For decades, prestigious colleges had been transforming themselves by enrolling greater numbers of poor and middle-class students, drawing them with generous financial aid. Today, eager to win a high rank in U.S. News & World Report's college guide, more and more schools cinch the enrollment of high-testing students by offering them tuition discounts — even if their families are rich.

And so another gap widens in a nation where the annual cost of attending some top liberal arts colleges and private universities surpasses the U.S. median household income of $44,389 a year. The annual bill for tuition, room and board and other expenses at the University of Southern California is about $44,580. Northwestern University charges $44,590. The costs at New York University and Washington University in St. Louis are a couple of sweatshirts and textbooks short of exceeding the median household income. The bill at 75 schools in the U.S. now exceeds $40,000.

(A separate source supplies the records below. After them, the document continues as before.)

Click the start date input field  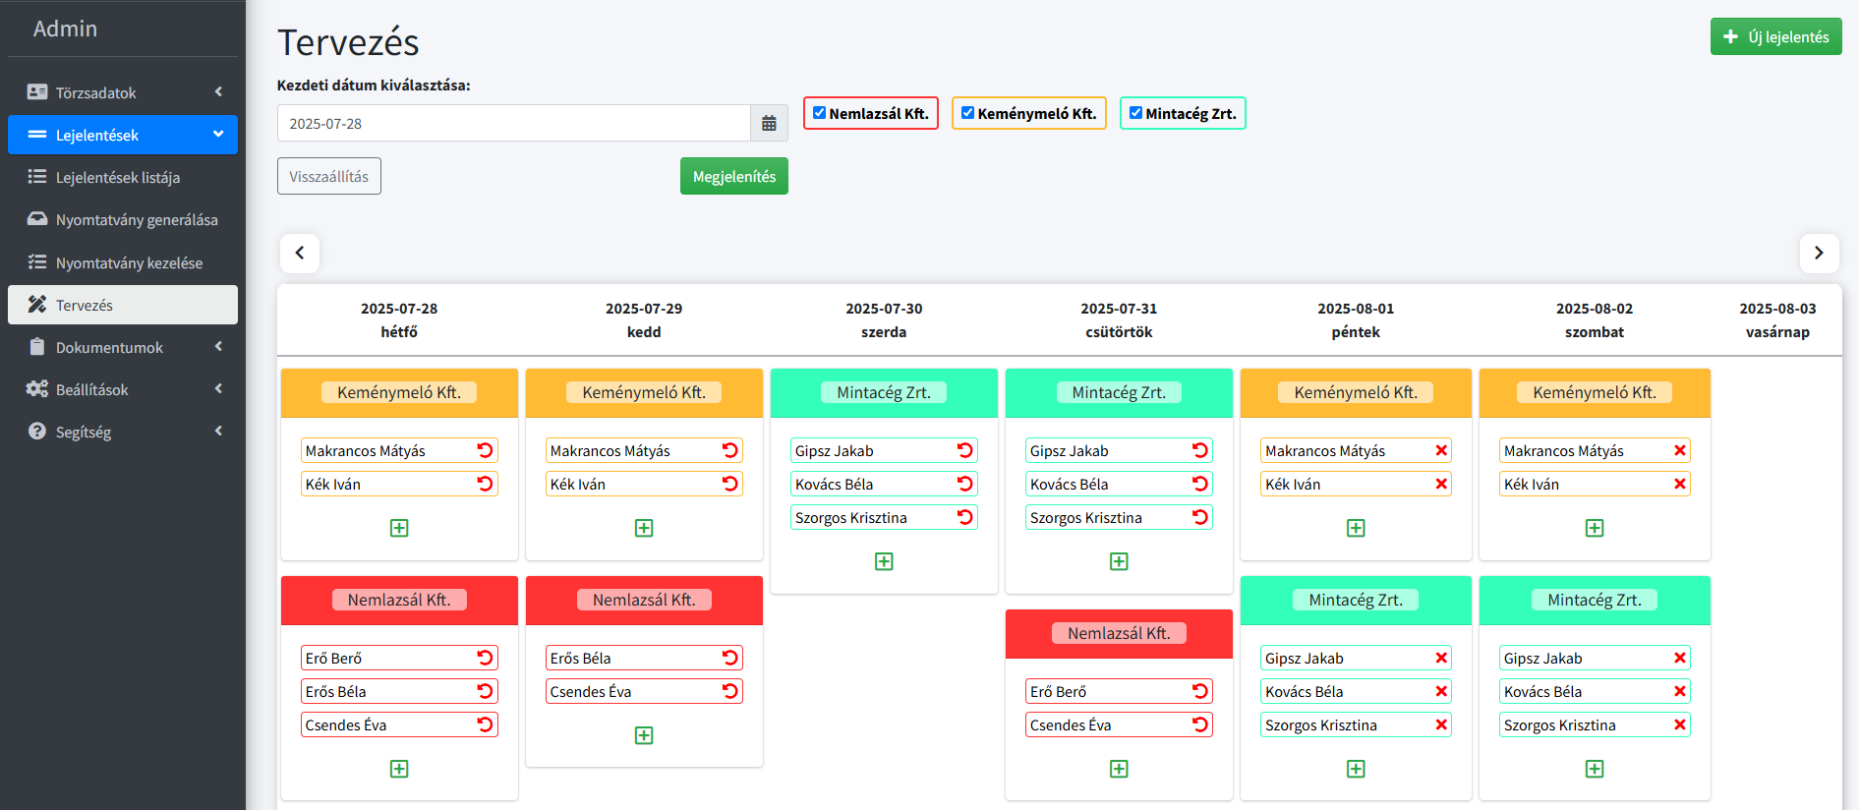coord(513,124)

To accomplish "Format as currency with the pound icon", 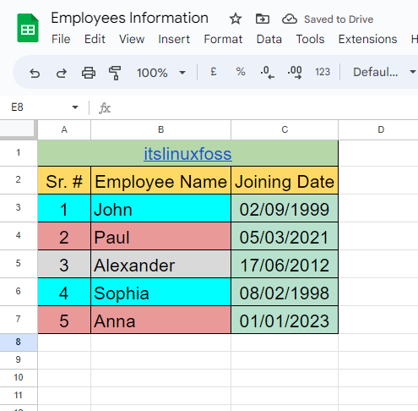I will tap(214, 72).
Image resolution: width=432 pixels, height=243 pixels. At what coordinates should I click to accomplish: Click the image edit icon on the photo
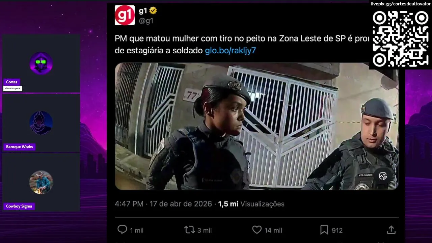point(383,176)
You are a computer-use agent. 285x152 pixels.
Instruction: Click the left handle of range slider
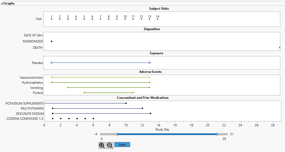[x=116, y=134]
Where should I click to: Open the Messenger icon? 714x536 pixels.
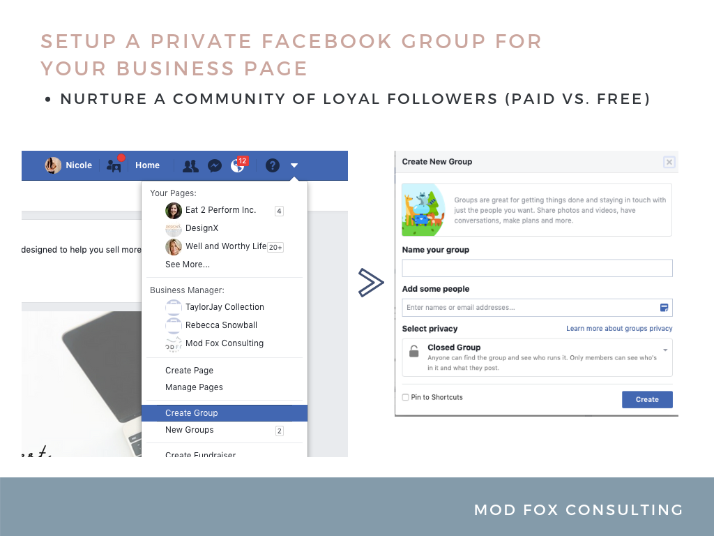[x=215, y=165]
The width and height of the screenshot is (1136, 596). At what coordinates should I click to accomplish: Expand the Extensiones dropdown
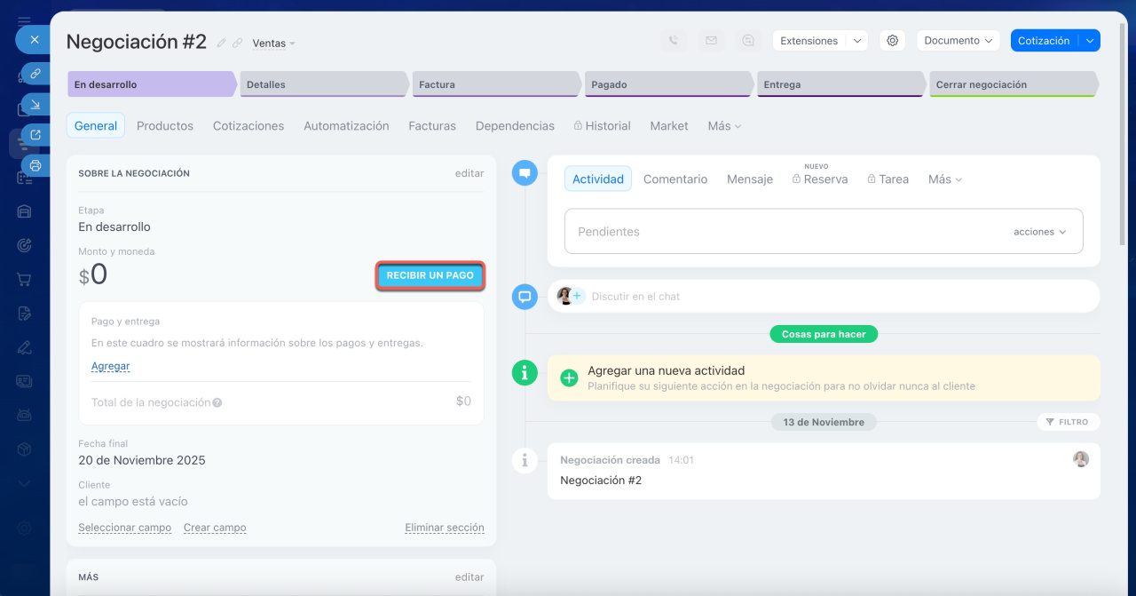(x=856, y=41)
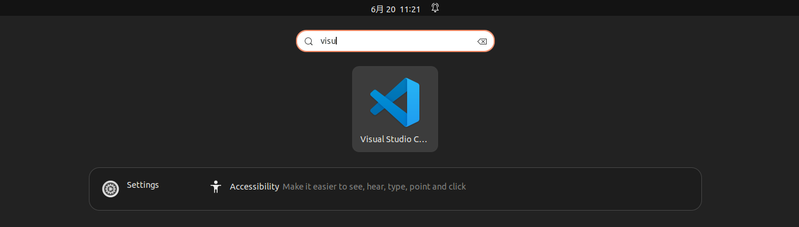Image resolution: width=799 pixels, height=227 pixels.
Task: Open Settings via its gear icon
Action: point(111,189)
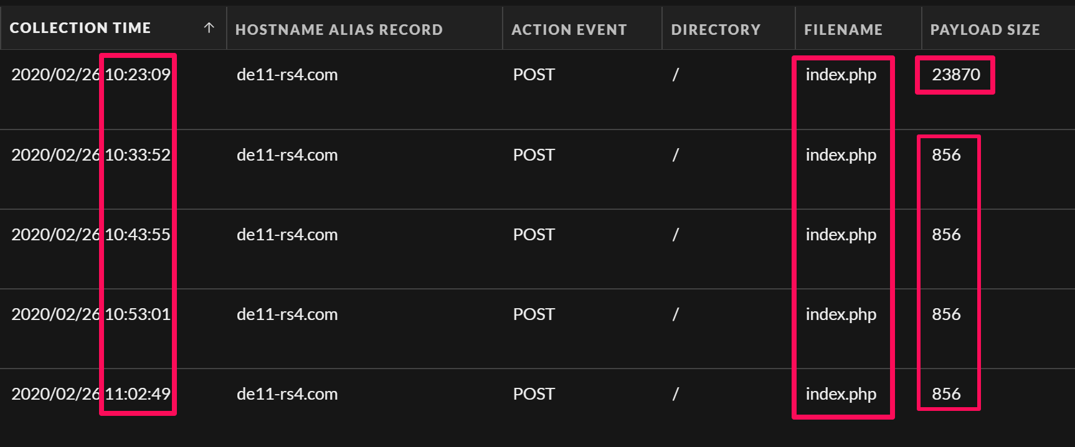
Task: Click index.php in the 11:02:49 row
Action: (841, 394)
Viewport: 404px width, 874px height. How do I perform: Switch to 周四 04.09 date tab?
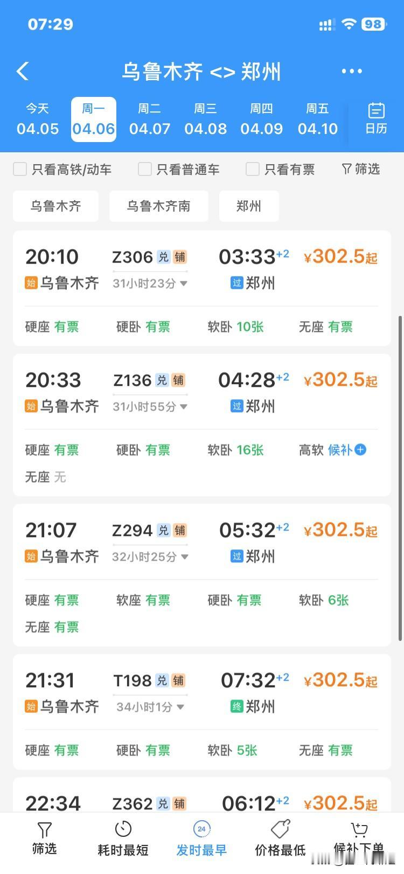[x=261, y=119]
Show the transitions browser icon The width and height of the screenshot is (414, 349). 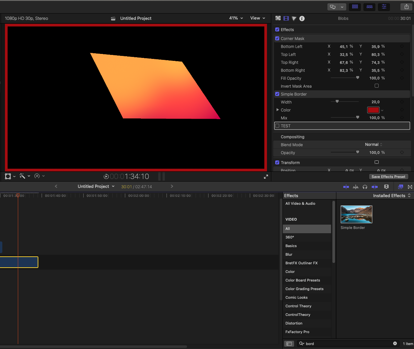pos(410,187)
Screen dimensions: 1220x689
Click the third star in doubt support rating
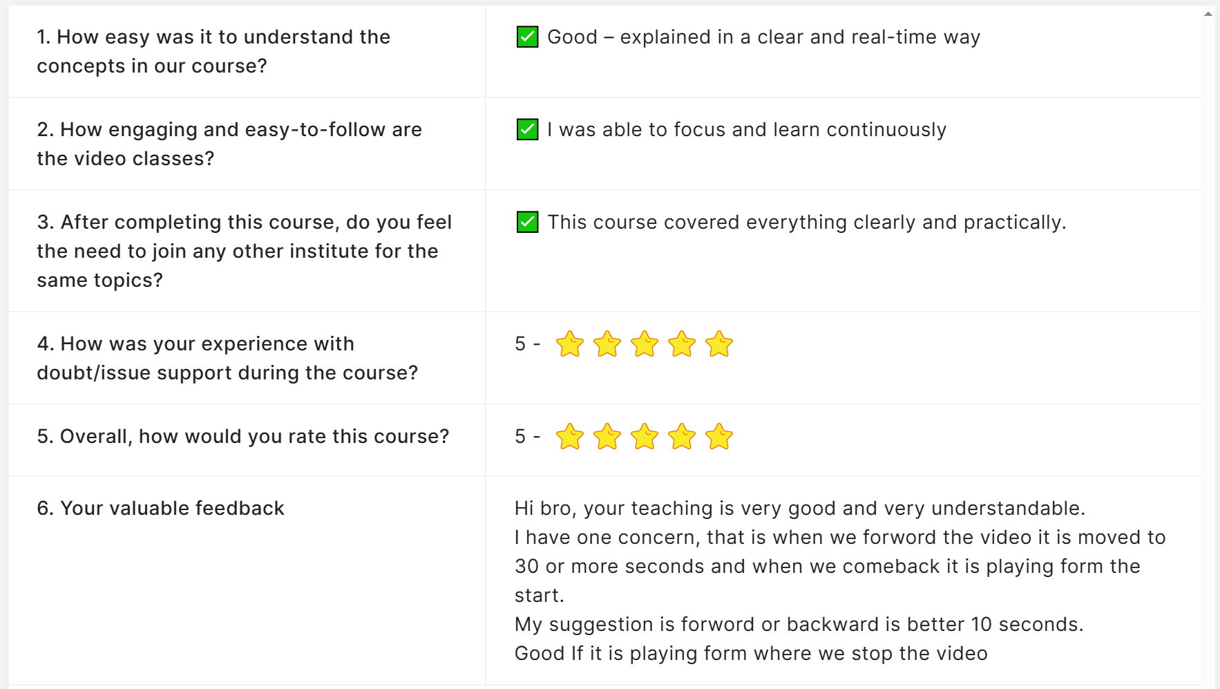click(645, 344)
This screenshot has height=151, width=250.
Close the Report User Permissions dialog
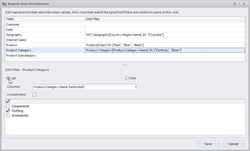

Students admitted to these and similar schools are by definition high achievers. Yet some pay far less than the sticker price because they receive merit scholarships. Many of these students' families can afford to pay, but schools give them money because the students' high SAT scores help the schools rate higher in college guides, including the U.S. News rankings.

The more selective schools do offer financial aid to needy students, but there's less space for them as wealthier students, who generally score higher on the Scholastic Assessment Test, take the merit scholarship bait. According to higher-education analyst Thomas G. Mortenson, the percentage of low-income students attending 32 of U.S. News' 50 top national universities fell between 1992 and 2001. Low-income enrollment at 33 of the magazine's top 51 liberal arts colleges dropped as well.

Most colleges keep their lofty sticker prices on par with their peers, lest they appear to be bargain-basement goods and lose appeal among coveted up-market students. This trend reverses decades of progress in opening elite colleges to students regardless of how much money their parents make.



Last week, University of Pennsylvania President Amy Gutmann labeled merit scholarships "a big culprit" in colleges' arms-race-like competition to outrank each other. "Colleges and universities are fighting for students who have high SAT scores. It's a fight to the bottom, and the only people who gain are affluent families," she said.

Gutmann said middle-class families with incomes between $50,000 to $100,000 a year suffer. They are less able to afford the enhancements that help build a student's credentials for a merit scholarship: a house in a top-end school district, a private school, tutors and college counselors or comprehensive SAT prep courses.

Colleges awarded fewer merit scholarships in the 1970s, when tuition was much lower and colleges reserved aid money for students who needed it. Today, few schools — Harvard is one — offer only need-based scholarships and follow a "need-blind" admissions policy, accepting or rejecting students without knowing whether their parents live off trust funds or welfare.

Affluent students with savvy parents and solid college counseling know how to work the discounts. Less informed students are frequently scared away by the price tag before they can learn about aid opportunities.

Mindful of the sticker-shock deterrent, Harvard President Lawrence H. Summers announced last year that the university would not expect families with incomes less than $40,000 a year to pay anything for their child's education at Harvard. The move was mostly symbolic: It costs $41,675 to attend Harvard, so a family at that income level would have paid little, if anything, anyway. Yet symbolic gestures can lead to substantive changes. Low-income student applications rose substantially at Harvard this year.




...[T]he payoff to schools from merit scholarships can be huge. There's no reward for enrolling kids from low-income families. Emory University in Atlanta awards 150 to 200 merit scholarships a year. Unranked by U.S. News in 1990, it's No. 20 this year on the magazine's list of best National Universities for 2006. Merit scholarships have helped boost Washington University in St. Louis to No. 11 on that list, up from 24 in 1990.